At the same time, she also was working to finalize the New York state budget process and to close a $4 billion gap in the Medicaid program. “It was a whirlwind,” she said. “It was probably June or July when I came up for air.”

After four-and-a-half years in Cuomo’s administration, Baldwin, in October 2020, became the special advisor to the chancellor for public health policy for the State University of New York system.

The SUNY system consists of 64 higher education institutions, including three teaching hospitals and five medical schools. (Baldwin is both a SUNY and an RIT alumna. She earned her BA in business management from SUNY Brockport before coming to RIT through a four-plus-one program between the two universities.)

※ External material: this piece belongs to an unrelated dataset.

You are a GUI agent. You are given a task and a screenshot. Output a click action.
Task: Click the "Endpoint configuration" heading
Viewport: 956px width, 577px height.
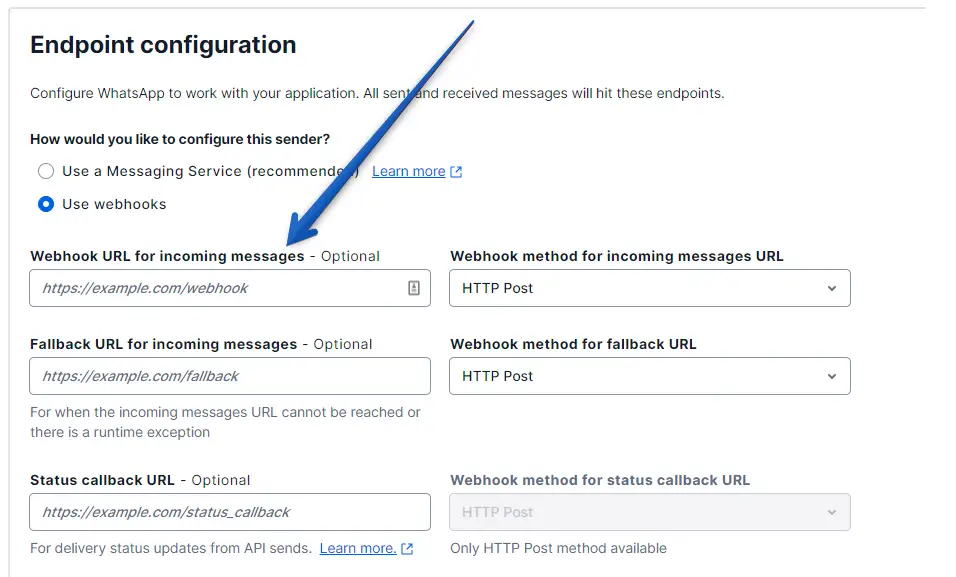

A month after she started her new position at SUNY, the governor’s office asked her to join the vaccine task force. Baldwin helped oversee vaccine allocation, distribution, and eligibility, and worked closely with the Department of Health and providers to ensure equity across New York state. When college students were finally eligible for the vaccine, Baldwin returned to SUNY to help implement a rollout plan across the system.

Throughout her time on the state’s vaccine task force, Baldwin helped write SUNY’s reopening policy and testing plans, and advised on the vaccine mandate.

Now, Baldwin is looking forward to focusing on SUNY’s three hospitals and four academic health centers and collaborating with the college and university campuses on women’s health and LGBTQ+ health policies. “And I want to make sure students have the mental health services they need coming out of COVID, especially because it’s been a really hard year-and-a-half for everyone.”